Kolko had similarly heartfelt words for Kahlo and the painter's husband, with whom she became close friends. Kolko was born on 5th November 1905 in Grajewo. That same year, Diego Rivera graduated from the Academy of Fine Arts and holds his first exhibition. Two years later, in Mexico City’s outskirts, Magdalena Carmen Frieda Kahlo y Calderón was born. Kolko was Kahlo's companion in her last years. She, too, was a strong, independent, unhappily married woman – and a driven artist.
We don’t know much about the photographer’s private life. She was the youngest of four siblings.
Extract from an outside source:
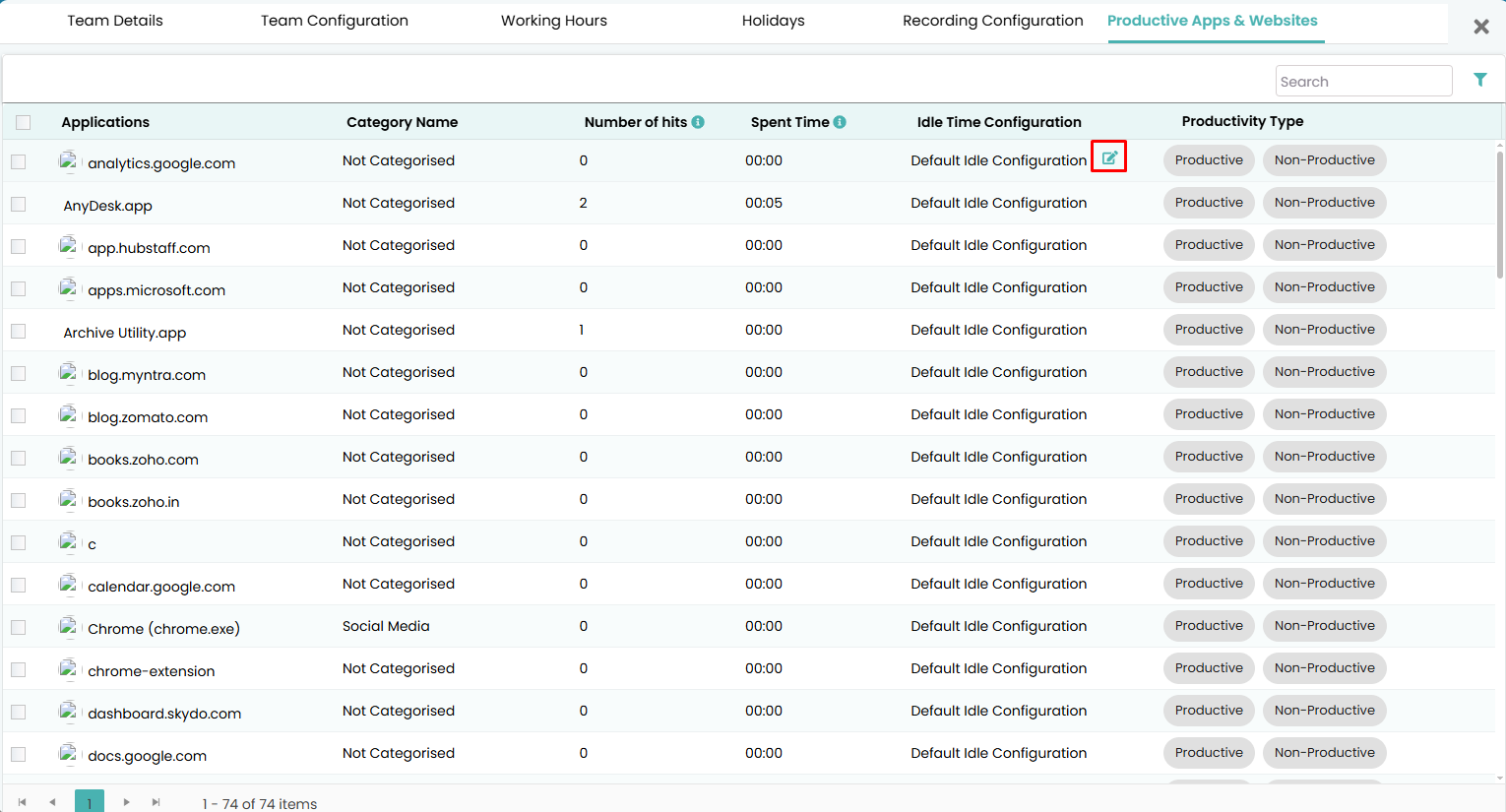
Task: Click the Search input field
Action: tap(1363, 81)
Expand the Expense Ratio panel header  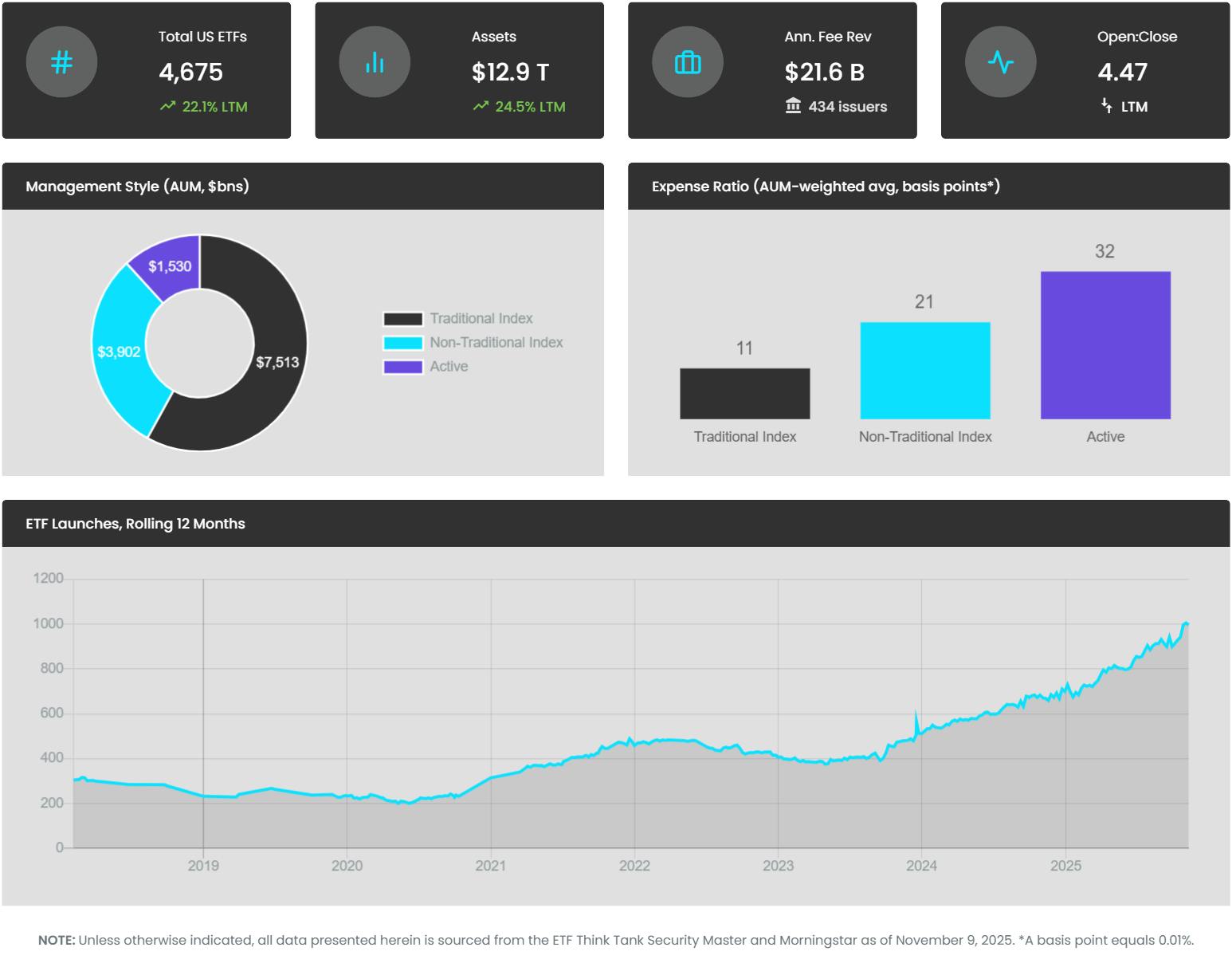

Her father passed away prematurely. The worsening situation of the Jewish community had made the family decide to emigrate to the United States. As of 1920, Kolko lived in Chicago, where she attended a local high school. At that time, Frida was a student of the prestigious Escuela Nacional Preparatoria, where Diego Rivera was painting his Act of Creation.
In 1925, Kahlo was involved in a grave accident, one that would result in her famous limp. A year later, she painted her first self-portrait, one of a few inspired by the Italian Renaissance. While Frida was working on her Self-Portrait in a Velvet Dress, Kolko got married. Her marriage fell apart shortly thereafter, and she moved to New York.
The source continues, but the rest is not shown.